Barrio of Puerto Rico

Mamey is a barrio in the municipality of Gurabo, Puerto Rico. Its population in 2010 was 4,714.

==History==
Mamey was in Spain's gazetteers until Puerto Rico was ceded by Spain in the aftermath of the Spanish–American War under the terms of the Treaty of Paris of 1898 and became an unincorporated territory of the United States. In 1899, the United States Department of War conducted a census of Puerto Rico finding that the population of Mamey barrio was 680.

Historical population
| Census | Pop. | Note | %± |
| 1900 | 680 |  | — |
| 1910 | 728 |  | 7.1% |
| 1920 | 1,015 |  | 39.4% |
| 1930 | 1,224 |  | 20.6% |
| 1940 | 1,249 |  | 2.0% |
| 1950 | 1,343 |  | 7.5% |
| 1960 | 1,233 |  | −8.2% |
| 1970 | 0 |  | −100.0% |
| 1980 | 1,878 |  | — |
| 1990 | 3,169 |  | 68.7% |
| 2000 | 4,203 |  | 32.6% |
| 2010 | 4,714 |  | 12.2% |
U.S. Decennial Census 1899 (shown as 1900) 1910-1930 1930-1950 1980-2000 2010

==Sectors==
Barrios (which are, in contemporary times, roughly comparable to minor civil divisions) in turn are further subdivided into smaller local populated place areas/units called sectores (sectors in English). The types of sectores may vary, from normally sector to urbanización to reparto to barriada to residencial, among others.

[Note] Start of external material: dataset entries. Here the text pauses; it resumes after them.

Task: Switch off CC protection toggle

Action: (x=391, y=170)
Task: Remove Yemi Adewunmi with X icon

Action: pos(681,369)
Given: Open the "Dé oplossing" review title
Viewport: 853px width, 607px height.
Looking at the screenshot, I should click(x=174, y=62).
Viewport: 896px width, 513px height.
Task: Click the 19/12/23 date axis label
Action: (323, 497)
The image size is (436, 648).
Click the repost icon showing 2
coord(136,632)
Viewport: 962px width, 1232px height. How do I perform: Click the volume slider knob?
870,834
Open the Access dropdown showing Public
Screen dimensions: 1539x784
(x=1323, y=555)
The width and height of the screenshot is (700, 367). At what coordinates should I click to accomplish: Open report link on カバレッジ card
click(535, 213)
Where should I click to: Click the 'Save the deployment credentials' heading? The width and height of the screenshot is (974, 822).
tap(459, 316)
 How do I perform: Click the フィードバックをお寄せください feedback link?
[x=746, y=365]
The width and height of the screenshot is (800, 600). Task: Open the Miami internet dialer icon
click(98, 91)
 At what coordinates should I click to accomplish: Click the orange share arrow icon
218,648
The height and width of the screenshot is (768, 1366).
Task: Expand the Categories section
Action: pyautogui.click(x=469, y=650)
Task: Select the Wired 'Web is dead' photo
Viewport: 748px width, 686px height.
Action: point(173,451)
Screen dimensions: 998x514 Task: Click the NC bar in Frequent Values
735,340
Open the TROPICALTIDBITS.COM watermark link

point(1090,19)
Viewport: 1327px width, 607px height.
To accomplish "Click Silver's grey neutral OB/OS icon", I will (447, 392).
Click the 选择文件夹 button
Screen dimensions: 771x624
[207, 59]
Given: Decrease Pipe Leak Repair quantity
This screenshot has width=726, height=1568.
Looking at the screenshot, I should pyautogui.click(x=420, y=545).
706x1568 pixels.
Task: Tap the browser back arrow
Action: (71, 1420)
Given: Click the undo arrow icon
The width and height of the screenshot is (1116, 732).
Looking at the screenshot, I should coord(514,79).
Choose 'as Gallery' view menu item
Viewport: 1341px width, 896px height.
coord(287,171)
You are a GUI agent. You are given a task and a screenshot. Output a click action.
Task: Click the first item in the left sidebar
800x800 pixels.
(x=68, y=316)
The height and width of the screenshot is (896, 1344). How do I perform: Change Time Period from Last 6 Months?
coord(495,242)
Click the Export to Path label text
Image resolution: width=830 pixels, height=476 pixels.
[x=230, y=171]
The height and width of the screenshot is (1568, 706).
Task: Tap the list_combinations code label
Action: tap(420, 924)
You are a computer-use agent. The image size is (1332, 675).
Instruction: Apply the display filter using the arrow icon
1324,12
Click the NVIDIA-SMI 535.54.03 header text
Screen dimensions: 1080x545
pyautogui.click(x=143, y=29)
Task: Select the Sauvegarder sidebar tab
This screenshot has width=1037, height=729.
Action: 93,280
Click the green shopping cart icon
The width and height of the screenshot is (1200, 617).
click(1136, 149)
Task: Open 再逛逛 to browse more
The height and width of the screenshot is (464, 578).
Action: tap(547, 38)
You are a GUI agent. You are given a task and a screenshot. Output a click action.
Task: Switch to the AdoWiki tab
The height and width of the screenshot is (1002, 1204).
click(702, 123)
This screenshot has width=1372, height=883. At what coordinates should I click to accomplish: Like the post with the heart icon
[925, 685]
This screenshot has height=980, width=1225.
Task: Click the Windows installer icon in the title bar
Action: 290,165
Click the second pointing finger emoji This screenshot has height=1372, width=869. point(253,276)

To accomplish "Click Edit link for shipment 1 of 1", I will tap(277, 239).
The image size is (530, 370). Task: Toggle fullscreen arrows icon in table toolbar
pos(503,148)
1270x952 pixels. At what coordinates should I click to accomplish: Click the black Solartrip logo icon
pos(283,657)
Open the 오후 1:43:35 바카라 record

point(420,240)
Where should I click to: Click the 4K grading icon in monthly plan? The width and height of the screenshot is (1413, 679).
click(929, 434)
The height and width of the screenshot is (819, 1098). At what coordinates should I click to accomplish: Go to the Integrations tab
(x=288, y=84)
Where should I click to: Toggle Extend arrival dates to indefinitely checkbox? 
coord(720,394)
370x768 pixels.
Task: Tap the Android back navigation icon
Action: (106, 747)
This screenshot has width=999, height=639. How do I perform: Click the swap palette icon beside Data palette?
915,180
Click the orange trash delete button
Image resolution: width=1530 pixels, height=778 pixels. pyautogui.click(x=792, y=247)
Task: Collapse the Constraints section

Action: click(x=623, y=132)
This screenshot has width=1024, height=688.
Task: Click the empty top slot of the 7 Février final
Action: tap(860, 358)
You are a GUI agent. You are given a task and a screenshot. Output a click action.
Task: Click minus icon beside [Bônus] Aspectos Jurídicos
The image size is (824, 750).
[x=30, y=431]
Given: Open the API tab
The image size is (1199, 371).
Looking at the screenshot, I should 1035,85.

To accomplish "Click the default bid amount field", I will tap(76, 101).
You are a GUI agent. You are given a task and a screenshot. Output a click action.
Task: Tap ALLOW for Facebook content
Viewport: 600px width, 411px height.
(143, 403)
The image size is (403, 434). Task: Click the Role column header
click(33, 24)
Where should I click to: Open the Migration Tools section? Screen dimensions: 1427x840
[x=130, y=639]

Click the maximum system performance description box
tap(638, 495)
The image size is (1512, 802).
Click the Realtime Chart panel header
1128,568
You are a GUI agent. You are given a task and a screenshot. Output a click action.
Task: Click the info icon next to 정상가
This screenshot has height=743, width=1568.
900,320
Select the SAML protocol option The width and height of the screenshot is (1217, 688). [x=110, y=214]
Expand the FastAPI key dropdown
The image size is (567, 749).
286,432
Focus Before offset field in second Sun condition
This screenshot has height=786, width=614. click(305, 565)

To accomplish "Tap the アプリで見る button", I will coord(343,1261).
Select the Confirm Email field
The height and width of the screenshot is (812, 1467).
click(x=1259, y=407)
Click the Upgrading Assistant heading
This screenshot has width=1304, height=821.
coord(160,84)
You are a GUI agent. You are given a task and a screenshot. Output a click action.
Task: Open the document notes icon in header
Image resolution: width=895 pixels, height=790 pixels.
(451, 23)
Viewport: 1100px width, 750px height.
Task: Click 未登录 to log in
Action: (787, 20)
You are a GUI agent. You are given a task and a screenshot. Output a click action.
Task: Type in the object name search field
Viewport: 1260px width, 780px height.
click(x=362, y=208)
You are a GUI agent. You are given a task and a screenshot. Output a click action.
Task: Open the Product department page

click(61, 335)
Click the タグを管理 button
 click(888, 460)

The following sectors are in Mamey barrio:

Condominio Caminito,
Extensión San José,
Reparto San José,
Sector Bernabé Candelaria,
Sector Colinas de Gurabo,
Sector Cristóbal Casul,
Sector El Campito,
Sector Estancias de Monte Sol,
Sector Geño González,
Sector Juan López,
Sector La Lomita,
Sector Lucas Rivalta,
Sector Mamey 1,
Sector Mamey 2,
Sector Marina Rodríguez,
Sector Opio,
Sector Pablo Hernández,
Sector Padilla,
Sector Rodríguez Fortis,
Sector Rufo Avilés,
Sector Tomás Rodríguez,
Urbanización Ciudad Jardín,
Urbanización El Paraíso,
Urbanización Jardines de Gurabo,
Urbanización Llanos de Gurabo,
Urbanización Los Altos,
Urbanización Parque Las Américas,
Urbanización Valle del Tesoro, and Urbanización Valles de Ensueño.